Whereas in the concept of AV, you would not have different rates of excise duty for each transaction as the authorities would have gone into the concept of representative pricing. The excise authorities can say that the fair price for the product is say Rs. 100 or Rs. 85 only and accordingly require that I pay excise duty on both the transactions at the same value to both persons.

ML: Why did the Supreme Court reject Fiat’s declared sale price? What was the rationale? Theoretically, isn’t the sale of the product something that should be decided by manufacturers, given their industry expertise?

MM: When Fiat launched the Uno car, it was sold at a price less than its cost of production as Fiat wanted to gain entry into Indian market and compete with existing manufacturers who were operating in the market at that time. To ensure that they get significant market share, Fiat resorted to a pricing that was determined, after factoring a significant discount on their cost of production. Hence they had losses on each sub-sale. The excise authorities questioned this sale price determined by Fiat as it was less than the cost of production as well as less than the normal price of cars sold at that time.

The Supreme Court was of the view that for such a long time, no person would continue to sell his product at a loss. We are looking at a period of over five years here. The Supreme Court felt that the transaction was not one based purely on commercial considerations and hence this price was not acceptable.

ML: Do you think this amounts to making business decisions for Fiat?

MM: Yes. Once it has been established that there is no extraneous commercial relationship between the parties and [that] prices are at arm’s length, such [a] price cannot be questioned by the excise authorities. By laying down more considerations in this regard as to what would constitute extra-commercial consideration and what would not, the court is interfering with the company’s pricing policies. The Supreme Court saying that the present prices resulting in loss for you and that no one would sell in loss for so long, giving discounts beyond the market practice, amounts to [setting] aside the principle of TV itself and that is why this judgment has come as a surprise to most followers of law. It creates issues for the industry as a whole with respect to future pricing strategies.

## Given instruction 1
In the interview on the Fiat excise case, why did Fiat sell the Uno car below its cost of production?
## Given instruction 2
Copy the stretch from "ML: Why did" through "their industry expertise?" in the interview on the Fiat excise case, word for word.

## Dataset

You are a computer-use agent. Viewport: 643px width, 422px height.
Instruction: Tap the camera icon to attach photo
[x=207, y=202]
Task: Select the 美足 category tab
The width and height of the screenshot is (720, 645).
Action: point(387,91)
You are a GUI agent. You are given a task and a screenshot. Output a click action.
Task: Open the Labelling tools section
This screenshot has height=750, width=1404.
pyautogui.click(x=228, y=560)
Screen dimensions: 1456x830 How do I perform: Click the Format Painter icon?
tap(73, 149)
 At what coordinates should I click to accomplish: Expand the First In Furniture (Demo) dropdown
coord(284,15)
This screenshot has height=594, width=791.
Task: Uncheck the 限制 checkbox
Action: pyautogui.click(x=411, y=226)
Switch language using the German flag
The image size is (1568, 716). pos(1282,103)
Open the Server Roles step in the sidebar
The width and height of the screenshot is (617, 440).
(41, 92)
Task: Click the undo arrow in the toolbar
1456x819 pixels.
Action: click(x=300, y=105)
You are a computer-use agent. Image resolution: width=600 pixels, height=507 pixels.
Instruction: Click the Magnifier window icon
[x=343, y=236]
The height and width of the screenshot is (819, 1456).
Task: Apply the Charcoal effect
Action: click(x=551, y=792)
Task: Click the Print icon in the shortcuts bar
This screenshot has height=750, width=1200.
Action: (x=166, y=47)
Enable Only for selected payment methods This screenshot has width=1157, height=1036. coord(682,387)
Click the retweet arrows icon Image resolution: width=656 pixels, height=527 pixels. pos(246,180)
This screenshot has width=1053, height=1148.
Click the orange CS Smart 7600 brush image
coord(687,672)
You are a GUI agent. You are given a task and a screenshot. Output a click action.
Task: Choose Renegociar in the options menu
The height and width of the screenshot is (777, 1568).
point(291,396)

## Finished answer 1
Fiat wanted to gain entry into the Indian market and compete with the manufacturers already operating there.

## Finished answer 2
ML: Why did the Supreme Court reject Fiat’s declared sale price? What was the rationale? Theoretically, isn’t the sale of the product something that should be decided by manufacturers, given their industry expertise?